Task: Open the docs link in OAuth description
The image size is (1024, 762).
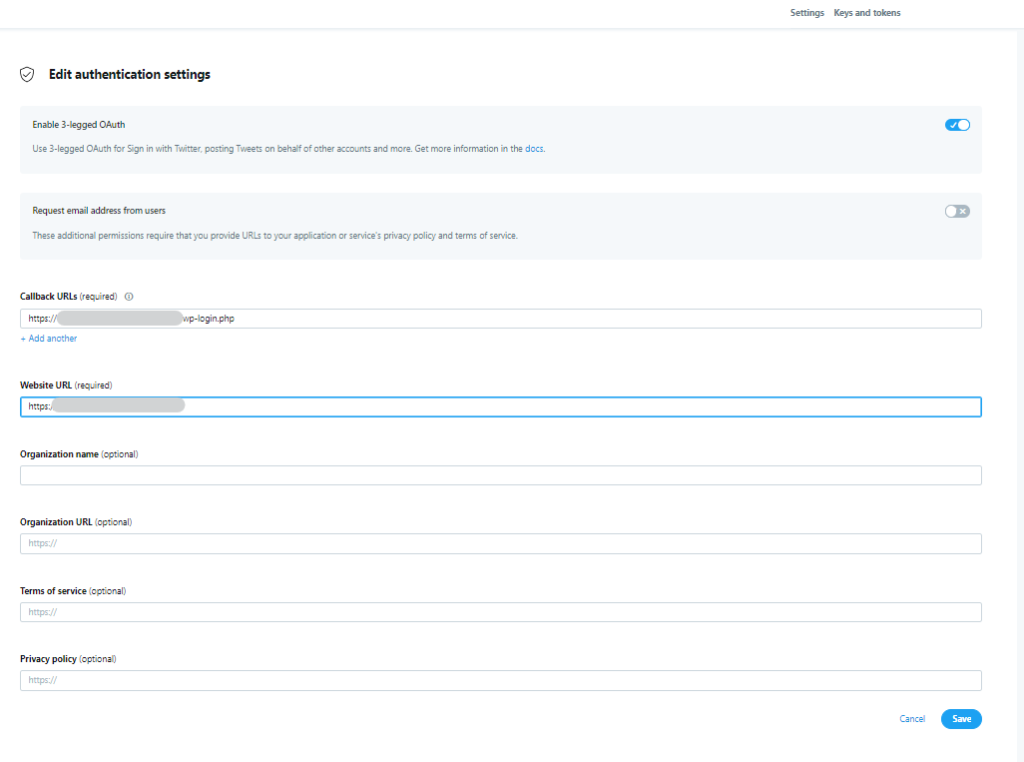Action: click(x=534, y=149)
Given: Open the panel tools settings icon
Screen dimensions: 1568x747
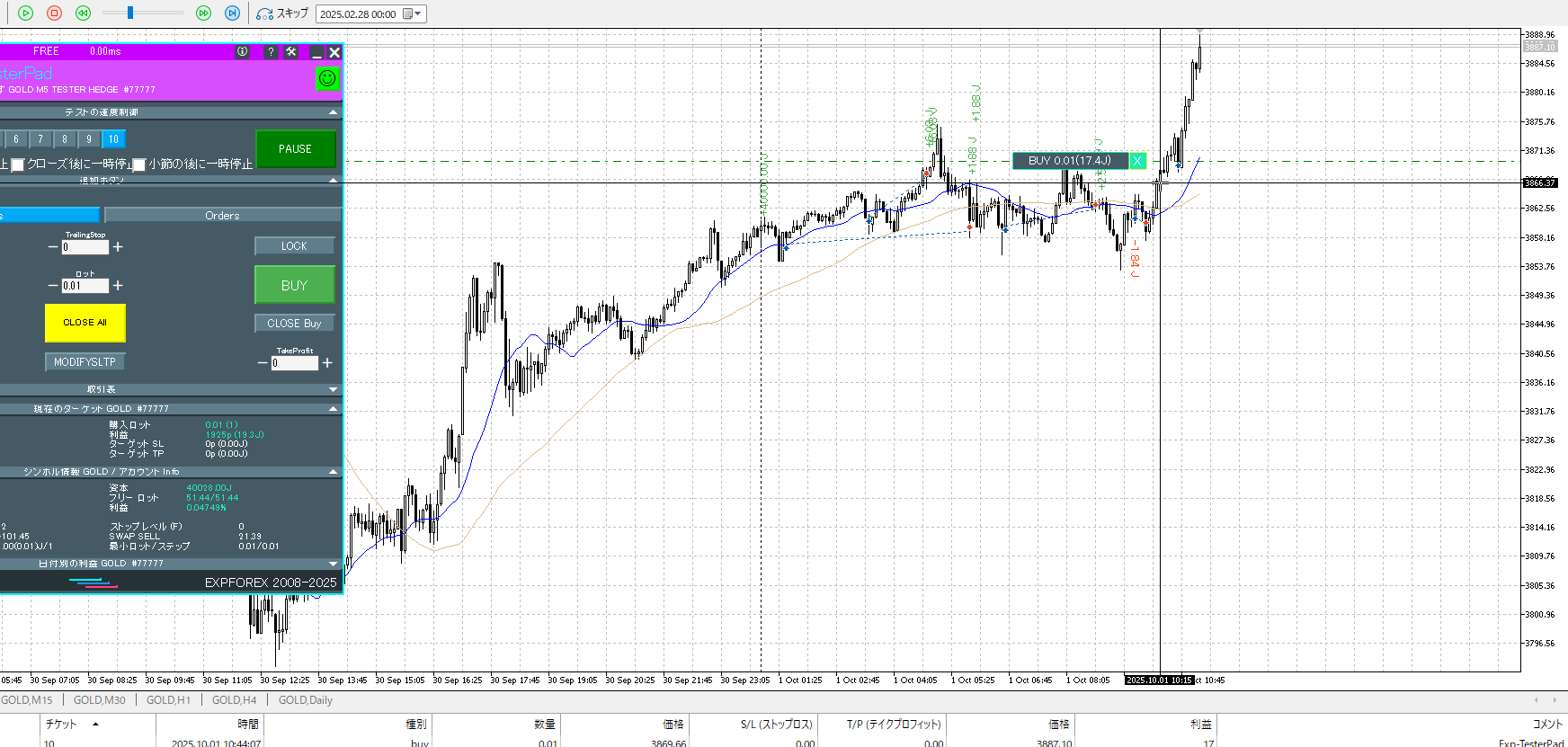Looking at the screenshot, I should tap(291, 52).
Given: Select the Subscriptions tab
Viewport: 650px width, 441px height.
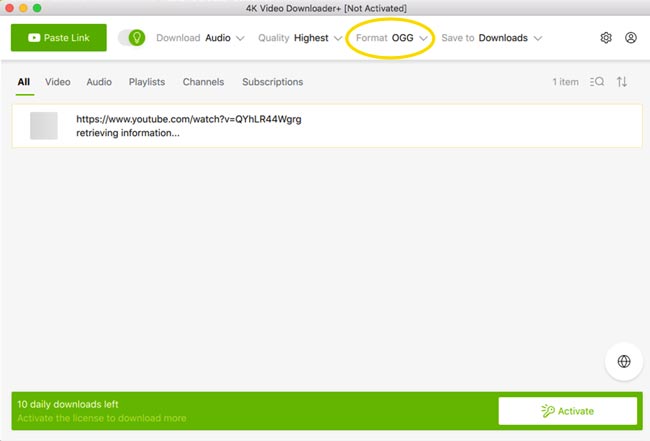Looking at the screenshot, I should (x=272, y=82).
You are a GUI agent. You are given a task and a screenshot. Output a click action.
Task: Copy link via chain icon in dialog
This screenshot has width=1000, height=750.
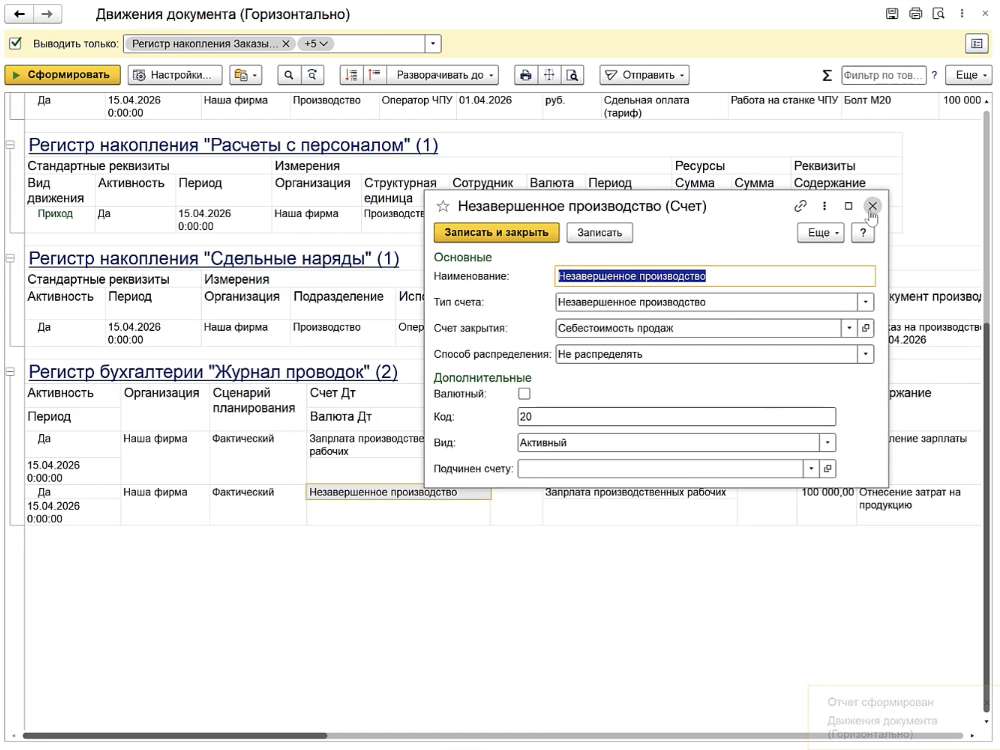click(x=800, y=206)
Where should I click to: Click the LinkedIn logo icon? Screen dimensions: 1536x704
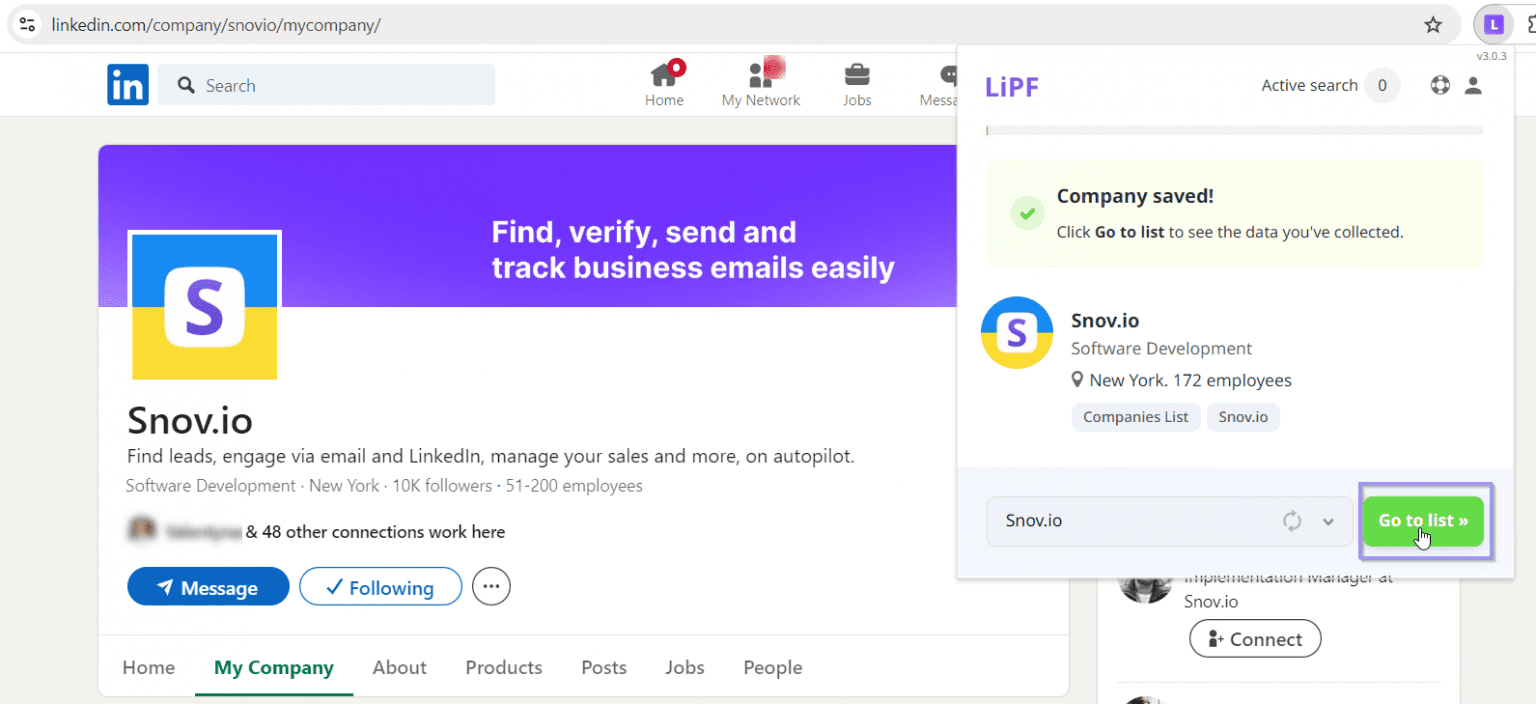128,85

## Directions for this task:
Write out the whole listing above word for word, leaving out the pictures.

## Exercise result:
Task: Open the docs link in OAuth description
The image size is (1024, 762).
Action: click(x=534, y=149)
Given: Open the panel tools settings icon
Screen dimensions: 1568x747
Looking at the screenshot, I should tap(291, 52).
Given: Select the Subscriptions tab
Viewport: 650px width, 441px height.
Looking at the screenshot, I should (x=272, y=82).
You are a GUI agent. You are given a task and a screenshot. Output a click action.
Task: Copy link via chain icon in dialog
This screenshot has width=1000, height=750.
click(x=800, y=206)
Where should I click to: Click the LinkedIn logo icon? Screen dimensions: 1536x704
128,85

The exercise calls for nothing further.